• [ENUNCIADO 1]:
Responda com base no editorial sobre pandemia e energia:
(a) Segundo o ONS, a quanto já chegou a redução do consumo de energia?
(b) Por quantos dias a Aneel proibiu o corte de energia das residências?
(c) Que parcela da energia gerada no Brasil vem de fonte hidráulica?
• [ENUNCIADO 2]: Extraia, sem alterações, o trecho do editorial sobre pandemia e energia que vai de "A reabertura da" a "conta da pandemia.".

Editorial: Pandemia e energia

Grave consequência da pandemia do novo coronavírus sobre o setor energético tem preocupado o Governo Federal: a queda do consumo de energia elétrica, que atinge diretamente as empresas distribuidoras, cujo caixa entrou no vermelho. Segundo o Operador Nacional do Sistema Elétrico (ONS), sobra energia, e a redução do consumo, que já chegou aos 18%, poderá ser ampliada caso se alonguem ainda mais as interdições ao funcionamento de empresas de todos os tipos. Os prejuízos das companhias distribuidoras são tão elevados, que o Ministério de Minas e Energia e a Agência Nacional de Energia Elétrica (Aneel) calculam em R$ 17 bilhões o tamanho do pacote de socorro que lhes será concedido.

Quando eclodiu a pandemia, a Aneel adotou - por instrução do Ministério da Economia - uma providência emergencial e razoável: proibiu por 90 dias o corte de energia das residências para evitar uma consequência social ainda maior para as famílias já mantidas em isolamento. Mas notou-se um efeito colateral: a inadimplência aumentou - e esta já estava pelo recente acréscimo de dificuldades financeiras da população.

A reabertura da atividade da indústria, do comércio e do serviço será gradual - os economistas preveem que isso se dará em até dois anos, não menos. Cerca de 60% da energia gerada no Brasil são de fonte hidráulica. Neste momento, para sorte do setor, as barragens que movimentam as usinas hidrelétricas estão cheias, o que descarta a possibilidade de um aumento das tarifas de energia. Mas isto não afasta a certeza de que a injeção de R$ 17 bilhões - que sairão do Tesouro Nacional - no caixa das distribuidoras será cobrada, a partir ainda deste ano, dos consumidores pessoas físicas e jurídicas. A conta de luz ficará mais cara por conta da pandemia.

Teme-se que, diante das dificuldades acima relatadas, sejam reduzidos os investimentos que se fazem hoje na geração de energia de fontes renováveis - como a solar e a eólica, concentrada nos estados da região Nordeste, onde são robustos e estáveis os bancos de vento e a insolação. Como demorará a retomada da economia, o consumo de energia também levará pelo menos um ano - nos cálculos dos consultores - para alcançar os níveis do fim de 2019. Desenha-se agora um cenário complicado para todo o setor elétrico nacional. O governo imagina que, passada esta crise, por volta do terceiro trimestre deste ano, poderá atrair o interesse dos investidores para o projeto de privatização da Eletrobras e de algumas de suas empresas, como a Chesf. Mas isto também parece difícil, diante dos desencontros políticos do Governo e com o Congresso Nacional, onde as ideias privatistas enfrentam forte resistência.

Neste instante, além das crises sanitária, econômica, financeira e política, o Brasil convive com mais uma - a do excesso de oferta de energia elétrica. Isto gera um déficit que cresce como bola de neve e que, mais cedo ou mais tarde, cairá em forma de cobrança no colo de cada um dos brasileiros. Em 2001, por causa diferente - a falta de energia - conta semelhante foi cobrada do Governo e de cada cidadão.

• [MATERIAL FORNECIDO]:
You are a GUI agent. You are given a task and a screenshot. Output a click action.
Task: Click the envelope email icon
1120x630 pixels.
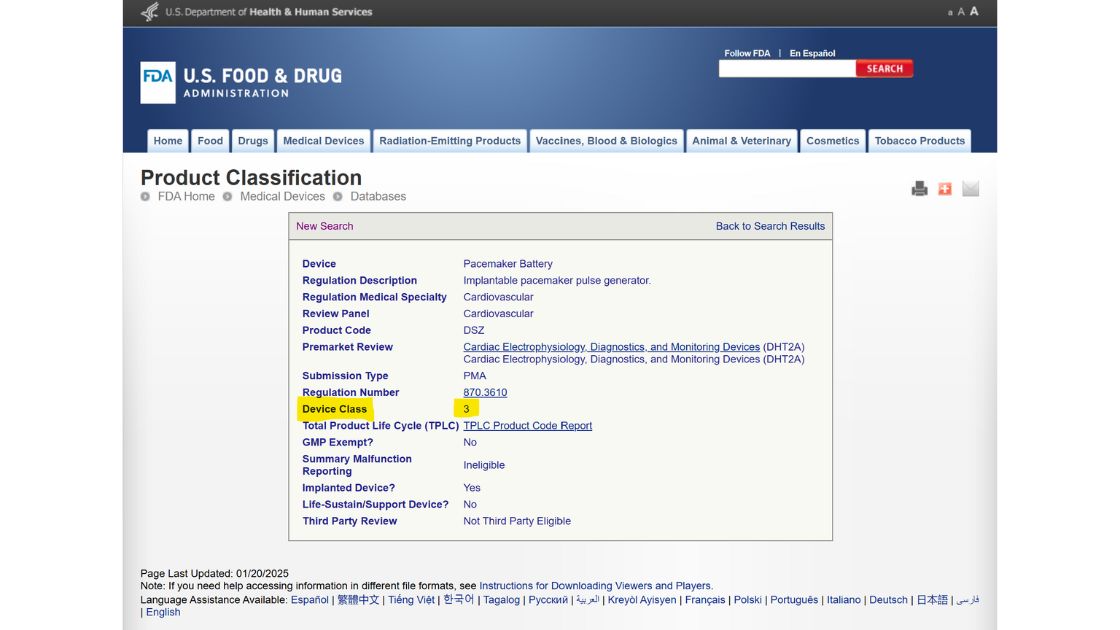(x=970, y=189)
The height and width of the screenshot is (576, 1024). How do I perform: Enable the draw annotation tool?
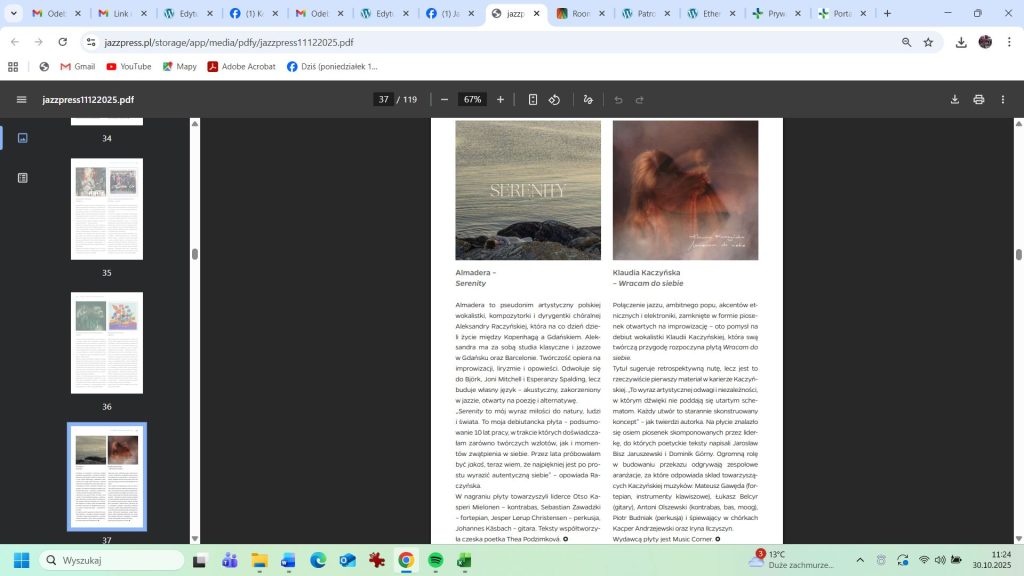588,100
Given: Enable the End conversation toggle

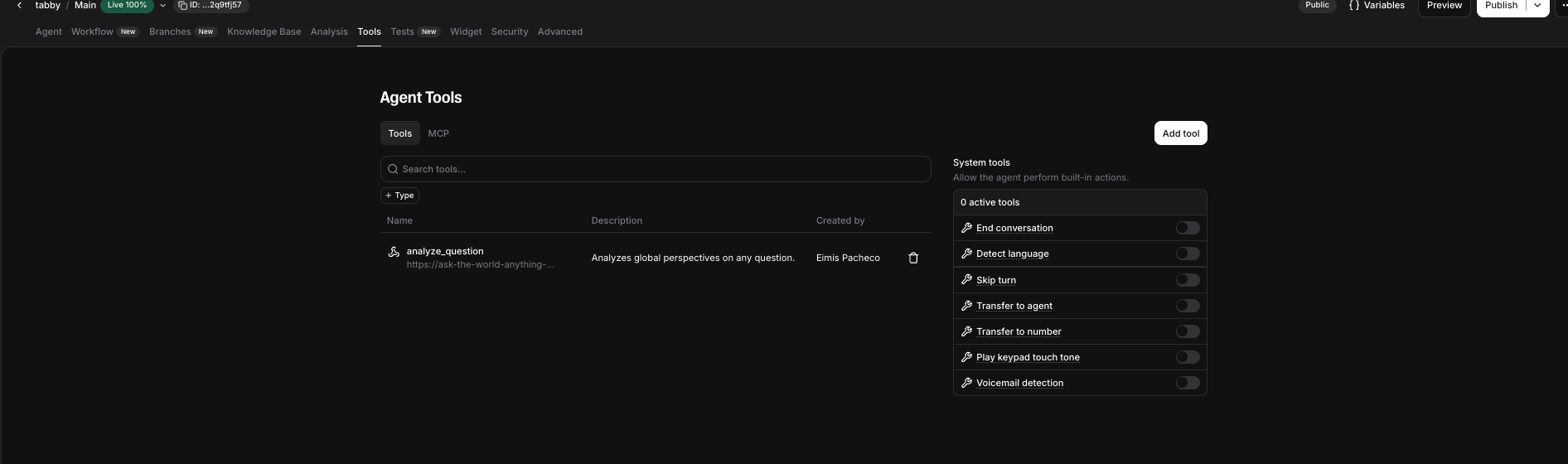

• [RESPOSTA 1]:
(a) Já chegou a 18%.
(b) Por 90 dias.
(c) Cerca de 60%.

• [RESPOSTA 2]:
A reabertura da atividade da indústria, do comércio e do serviço será gradual - os economistas preveem que isso se dará em até dois anos, não menos. Cerca de 60% da energia gerada no Brasil são de fonte hidráulica. Neste momento, para sorte do setor, as barragens que movimentam as usinas hidrelétricas estão cheias, o que descarta a possibilidade de um aumento das tarifas de energia. Mas isto não afasta a certeza de que a injeção de R$ 17 bilhões - que sairão do Tesouro Nacional - no caixa das distribuidoras será cobrada, a partir ainda deste ano, dos consumidores pessoas físicas e jurídicas. A conta de luz ficará mais cara por conta da pandemia.